- **What you will do**: Your copy should hold only the lines from the one holding "The width and" through the last line of the records below, both included, each exact and with no pictures.

- **Raw data**:
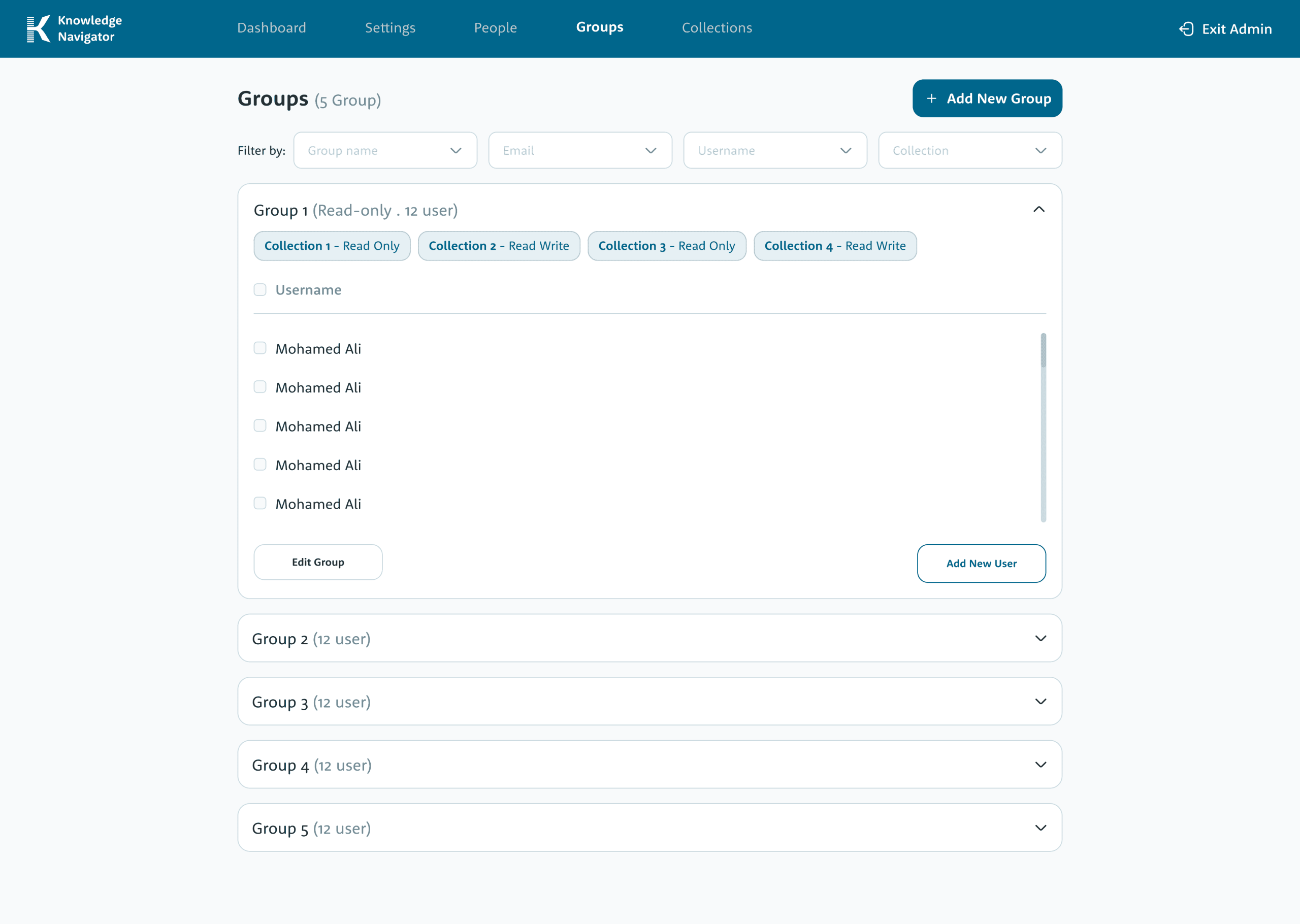Click the plus icon in Add New Group

click(x=931, y=98)
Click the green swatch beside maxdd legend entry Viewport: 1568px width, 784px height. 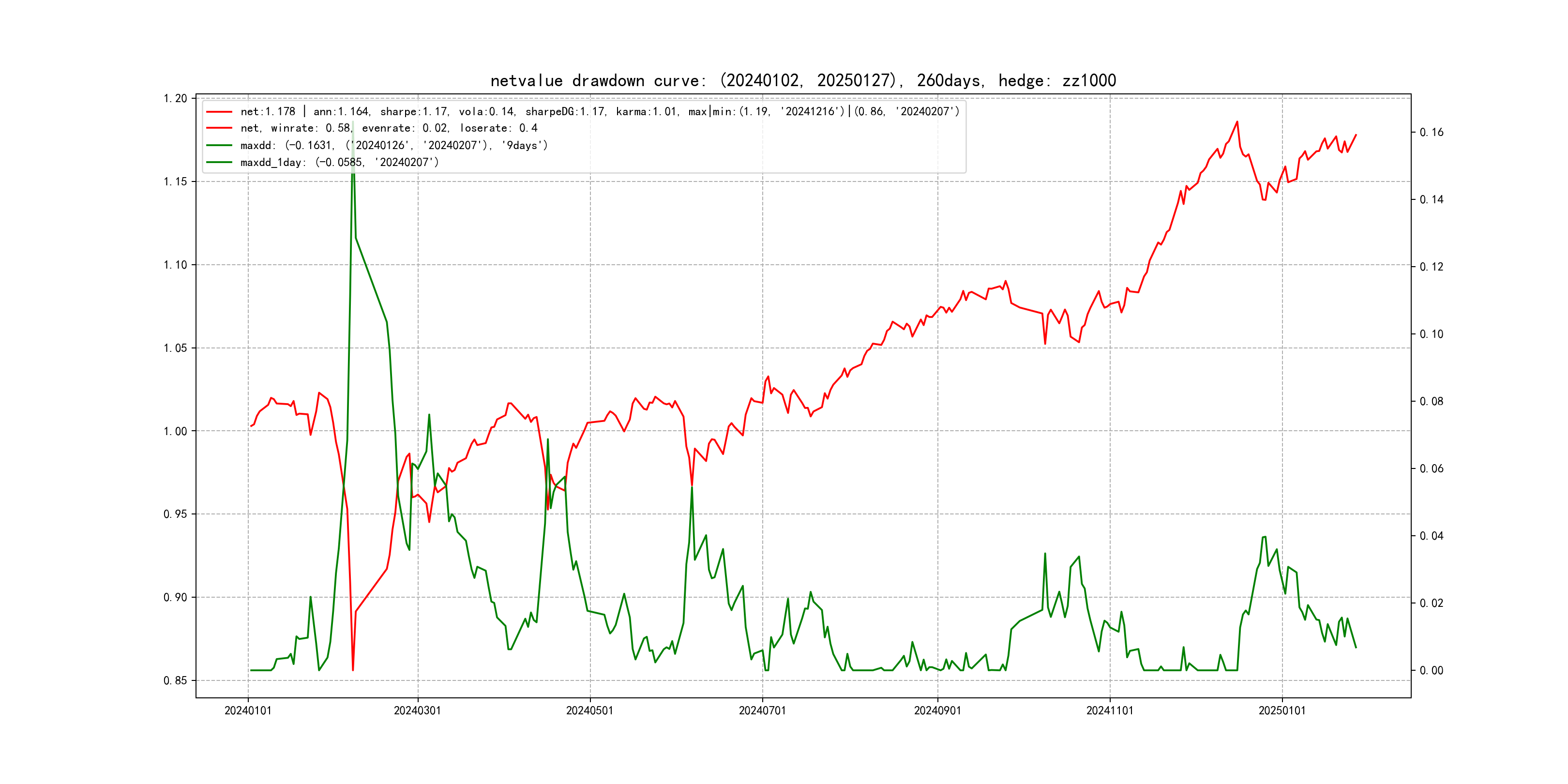click(219, 146)
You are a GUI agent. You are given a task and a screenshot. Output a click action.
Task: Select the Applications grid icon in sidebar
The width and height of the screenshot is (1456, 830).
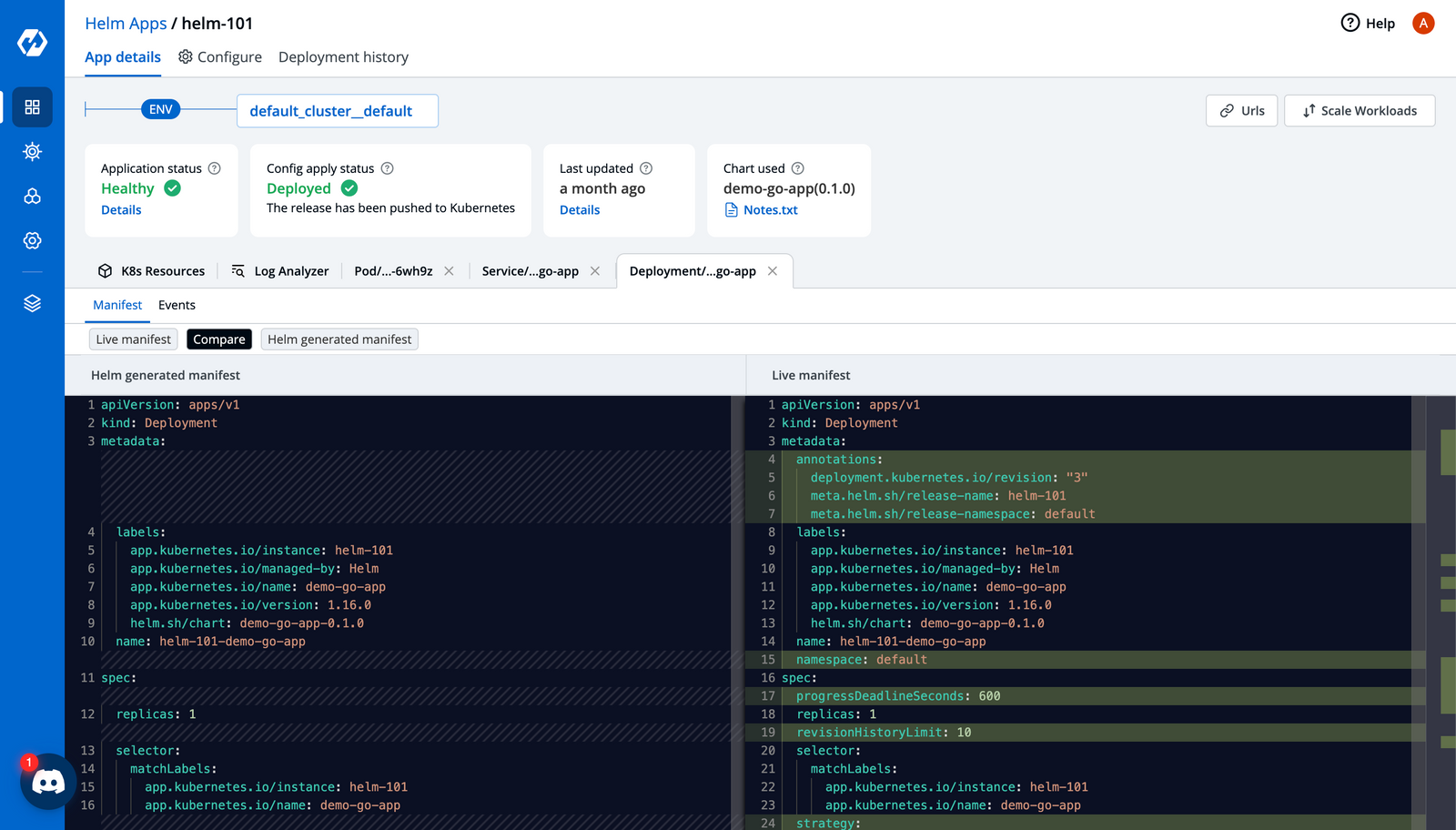32,106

- **Answer box**:
The width and height of the screenshot is (1456, 830).
32,106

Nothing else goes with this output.